S’affaler détériore la respiration, ce qui affecte directement l’esprit. Si vous êtes voûté, vous allez lutter avec votre corps en même temps que vous essayerez d’entraîner votre esprit. Ce que vous voulez faire est à l’opposé : synchroniser votre corps et votre esprit. Lorsque votre concentration est vacillante, contrôlez votre posture. Reprenez votre position droite. Imaginez la ficelle tirant votre colonne vertébrale droite vers le haut et détendez votre corps autour.

Travailler avec la respiration

Habituellement, notre esprit turbulent saute d’une pensée à l’autre. On se rejoue le passé; on rêve sur le futur. Dans la méditation, on place notre esprit sur un objet et on le maintient là. Dans la méditation shamatha, l’objet est le simple acte de respirer. La respiration représente le fait d’être en vie et l’immédiateté du moment.

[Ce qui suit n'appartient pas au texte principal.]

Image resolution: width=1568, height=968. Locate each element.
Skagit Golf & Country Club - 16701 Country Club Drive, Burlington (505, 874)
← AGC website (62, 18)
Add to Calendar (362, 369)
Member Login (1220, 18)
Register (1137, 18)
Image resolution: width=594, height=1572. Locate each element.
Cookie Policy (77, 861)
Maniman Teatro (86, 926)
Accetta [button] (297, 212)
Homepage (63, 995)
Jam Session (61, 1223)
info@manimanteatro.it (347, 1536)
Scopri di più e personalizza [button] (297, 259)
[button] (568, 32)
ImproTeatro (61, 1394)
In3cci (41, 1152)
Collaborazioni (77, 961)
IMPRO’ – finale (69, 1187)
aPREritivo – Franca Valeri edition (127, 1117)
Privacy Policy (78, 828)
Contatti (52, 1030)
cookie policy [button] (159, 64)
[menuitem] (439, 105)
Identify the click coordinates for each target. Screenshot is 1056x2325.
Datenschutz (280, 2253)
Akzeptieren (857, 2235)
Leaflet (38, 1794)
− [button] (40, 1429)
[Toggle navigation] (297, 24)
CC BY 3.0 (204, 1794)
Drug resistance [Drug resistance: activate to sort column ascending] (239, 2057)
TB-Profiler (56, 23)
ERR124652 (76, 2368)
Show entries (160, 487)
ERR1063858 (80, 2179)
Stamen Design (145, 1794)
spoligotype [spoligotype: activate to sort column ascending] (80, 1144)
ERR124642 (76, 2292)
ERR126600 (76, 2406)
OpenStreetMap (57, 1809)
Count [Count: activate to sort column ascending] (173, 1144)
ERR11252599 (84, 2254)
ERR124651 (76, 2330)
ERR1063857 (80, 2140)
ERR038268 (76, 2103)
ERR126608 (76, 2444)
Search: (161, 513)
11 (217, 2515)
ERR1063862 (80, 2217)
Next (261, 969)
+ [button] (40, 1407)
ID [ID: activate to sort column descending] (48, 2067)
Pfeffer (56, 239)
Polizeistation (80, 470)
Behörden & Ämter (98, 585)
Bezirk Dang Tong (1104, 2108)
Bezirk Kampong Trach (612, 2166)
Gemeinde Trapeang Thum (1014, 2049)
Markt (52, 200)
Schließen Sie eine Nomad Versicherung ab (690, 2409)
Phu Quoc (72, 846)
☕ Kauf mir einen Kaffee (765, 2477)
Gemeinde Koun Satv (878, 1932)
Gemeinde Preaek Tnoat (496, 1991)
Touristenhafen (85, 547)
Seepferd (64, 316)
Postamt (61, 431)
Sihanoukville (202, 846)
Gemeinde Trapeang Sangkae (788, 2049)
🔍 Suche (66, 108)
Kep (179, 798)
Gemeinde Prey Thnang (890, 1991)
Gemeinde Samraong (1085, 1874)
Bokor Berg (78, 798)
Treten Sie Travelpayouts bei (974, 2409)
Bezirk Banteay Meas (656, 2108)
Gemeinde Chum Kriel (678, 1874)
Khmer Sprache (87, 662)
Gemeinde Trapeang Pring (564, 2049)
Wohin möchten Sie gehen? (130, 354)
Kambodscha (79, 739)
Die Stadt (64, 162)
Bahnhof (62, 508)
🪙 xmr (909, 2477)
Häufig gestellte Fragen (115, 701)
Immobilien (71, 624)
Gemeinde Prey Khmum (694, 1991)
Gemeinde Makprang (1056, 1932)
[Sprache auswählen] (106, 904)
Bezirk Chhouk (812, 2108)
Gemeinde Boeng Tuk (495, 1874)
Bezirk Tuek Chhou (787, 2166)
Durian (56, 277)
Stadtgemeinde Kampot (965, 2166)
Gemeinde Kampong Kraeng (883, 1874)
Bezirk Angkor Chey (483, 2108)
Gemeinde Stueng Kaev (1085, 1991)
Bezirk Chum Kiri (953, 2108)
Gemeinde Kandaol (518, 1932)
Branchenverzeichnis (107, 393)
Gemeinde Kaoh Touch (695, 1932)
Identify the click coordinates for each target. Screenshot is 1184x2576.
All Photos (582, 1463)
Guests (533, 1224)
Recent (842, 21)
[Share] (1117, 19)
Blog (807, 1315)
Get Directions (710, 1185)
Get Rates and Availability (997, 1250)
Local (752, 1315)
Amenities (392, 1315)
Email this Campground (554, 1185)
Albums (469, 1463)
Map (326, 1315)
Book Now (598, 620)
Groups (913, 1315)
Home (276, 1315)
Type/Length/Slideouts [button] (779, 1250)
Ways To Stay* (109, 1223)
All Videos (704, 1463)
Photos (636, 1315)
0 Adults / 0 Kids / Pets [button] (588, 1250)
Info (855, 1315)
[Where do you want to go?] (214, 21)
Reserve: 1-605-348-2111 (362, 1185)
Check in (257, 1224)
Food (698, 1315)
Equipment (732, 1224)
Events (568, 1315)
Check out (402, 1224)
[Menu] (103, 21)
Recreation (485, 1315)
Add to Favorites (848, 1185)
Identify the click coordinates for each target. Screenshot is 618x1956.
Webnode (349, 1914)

L’utilisation de la respiration comme objet de méditation est particulièrement bonne pour calmer un esprit affairé. Le flux régulier de la respiration apaise l’esprit et apporte la stabilité et la détente. Il s’agit d’une respiration normale, rien n’est exagéré. Une technique très simple consiste à compter les cycles d’inspiration et d’expiration de un à vingt-et-un. Nous inspirons, puis nous expirons : un. Inspiration et expiration : deux. Placez votre esprit sur la respiration et comptez chaque cycle. Vous pouvez laisser tomber le comptage lorsque votre esprit est stable.

Rassembler l’esprit

Quand vous vous concentrez sur la respiration, vous pouvez remarquer que des pensées et des émotions variées surgissent. Lorsque cela arrive, prenez acte que vous pensez et replacez votre concentration sur la respiration. En vous concentrant, vous vous ramenez à l’attention. Vous vous recentrez dans votre esprit et vous placez cet esprit sur la respiration. Lentement vous vous stabilisez. Petit à petit, vous ralentissez l’esprit. Au début, lorsque vous faites cela, vous pouvez ressentir le mouvement des pensées comme une cascade grondante. Puis au fur et à mesure que vous appliquez la technique qui consiste à reconnaître les pensées et à replacer votre concentration sur la respiration, le torrent se ralentit, devient une rivière, ensuite un cours d’eau sinueux, qui finalement coule dans un océan profond et calme.

Pour que le mouvement de l’esprit se ralentisse ainsi, cela demande une longue pratique régulière. Une bonne pratique consiste à méditer dix minutes par jour, année après année. Avec les hauts et les bas, doucement nous nous familiarisons avec la stabilité naturelle, la force et la clarté de l’esprit. Il devient naturel d’y revenir. Nous lâchons prise de nos idées conceptuelles sur la méditation. Nous pouvons nous détendre et l’apprécier. Nous commençons à laisser cet état naturel de bonté fondamentale se diffuser dans notre vie entière.

La pratique de la méditation est antérieure au bouddhisme et à toutes les religions du monde. Elle a perduré à travers les siècles parce qu’elle est directe, puissante et efficace. Si la méditation devient partie intégrante de votre vie, envisagez alors d’obtenir des instructions plus approfondies auprès d’un méditant expérimenté. Il pourrait aussi être utile de devenir membre d’une communauté de pratiquants.

J’ai appris ces instructions de mes maîtres et je suis heureux de vous les transmettre. Puissent ces instructions apporter un calme naturel et paisible au sein de votre vie. Avoir un esprit qui est en paix avec lui-même, un esprit qui est clair et joyeux, c’est la base du bonheur et de la compassion.